The at least one pair of surface treatment units may include four pairs of surface treatment units, each of the four pairs of surface treatment units may include the grinding belt, and an abrasive grain size of the grinding belt of at least one pair of the surface treatment units among the four pairs of surface treatment units may be different from the abrasive grain sizes of the grinding belts of other surface treatment units.

The stainless steel coil may include a stainless steel coil on a surface of which vertical hairlines are formed.

The stainless steel coil may include a stainless steel coil on a surface of which is embossing processed.

Other objects, advantages and salient features of the present disclosure will become apparent from the following detailed description, which, taken in conjunction with the annexed drawings, discloses preferred embodiments.

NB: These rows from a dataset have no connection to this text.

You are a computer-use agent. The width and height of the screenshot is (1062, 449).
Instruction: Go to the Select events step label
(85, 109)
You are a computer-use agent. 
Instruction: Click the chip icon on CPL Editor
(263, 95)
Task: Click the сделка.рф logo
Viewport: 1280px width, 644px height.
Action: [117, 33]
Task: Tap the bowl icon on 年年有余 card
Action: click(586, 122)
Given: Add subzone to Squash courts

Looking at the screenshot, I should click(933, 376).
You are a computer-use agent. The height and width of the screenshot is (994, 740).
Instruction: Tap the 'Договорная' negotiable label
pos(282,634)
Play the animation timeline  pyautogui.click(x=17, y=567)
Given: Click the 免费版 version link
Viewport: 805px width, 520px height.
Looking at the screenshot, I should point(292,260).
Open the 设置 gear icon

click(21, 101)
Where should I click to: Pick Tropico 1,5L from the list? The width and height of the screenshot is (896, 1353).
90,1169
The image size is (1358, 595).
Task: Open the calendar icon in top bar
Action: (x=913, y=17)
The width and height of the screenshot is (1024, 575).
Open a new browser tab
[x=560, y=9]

BRIEF DESCRIPTION OF THE DRAWINGS

These and/or other aspects and advantages of the present disclosure will become apparent and more readily appreciated from the following description of the embodiments, taken in conjunction with the accompanying drawings of which:

FIG. 1 is a front view illustrating a refrigerator provided with a door manufactured by using a stainless steel sheet having vertical hairlines;

FIG. 2 is a partially front view illustrating wave that appears on an upper end portion of the door of the refrigerator of FIG. 1;

FIG. 3 is a perspective view conceptually illustrating a conventional hairline forming apparatus for a stainless steel coil;

FIG. 4 is a perspective view schematically illustrating a transverse hairline forming apparatus for a stainless steel coil according to an embodiment of the present disclosure;

FIG. 5 is a partially perspective view illustrating a surface treatment unit of the transverse hairline forming apparatus for a stainless steel coil of FIG. 4;

FIGS. 6A, 6B, and 6C are partially cross-sectional views illustrating operations of a working roller of a surface treatment unit of a transverse hairline forming apparatus for a stainless steel coil according to an embodiment of the present disclosure;

FIG. 7 is a perspective view illustrating a stainless steel coil manufactured by a transverse hairline forming apparatus for a stainless steel coil according to an embodiment of the present disclosure;

FIG. 8 is a view illustrating a refrigerator including a door that is manufactured by using a stainless steel sheet produced by a transverse hairline forming apparatus for a stainless steel coil according to an embodiment of the present disclosure;

FIG. 9 is a partial view illustrating a refrigerator door that is manufactured by using a stainless steel sheet produced by a transverse hairline forming apparatus for a stainless steel coil according to an embodiment of the present disclosure; and

FIG. 10 is a partial view illustrating a refrigerator door that is manufactured by using a stainless steel sheet produced by a transverse hairline forming apparatus for a stainless steel coil according to an embodiment of the present disclosure.

Throughout the drawings, like reference numerals will be understood to refer to like parts, components and structures.

DETAILED DESCRIPTION

Hereinafter, certain exemplary embodiments of a transverse hairline forming apparatus for a stainless steel coil according to the present disclosure and a stainless steel coil manufactured by this transverse hairline forming apparatus will be described in detail with reference to the accompanying drawings.

The matters defined herein, such as a detailed construction and elements thereof, are provided to assist in a comprehensive understanding of this description. Thus, it is apparent that exemplary embodiments may be carried out without those defined matters. Also, well-known functions or constructions are omitted to provide a clear and concise description of exemplary embodiments. Further, dimensions of various elements in the accompanying drawings may be arbitrarily increased or decreased for assisting in a comprehensive understanding.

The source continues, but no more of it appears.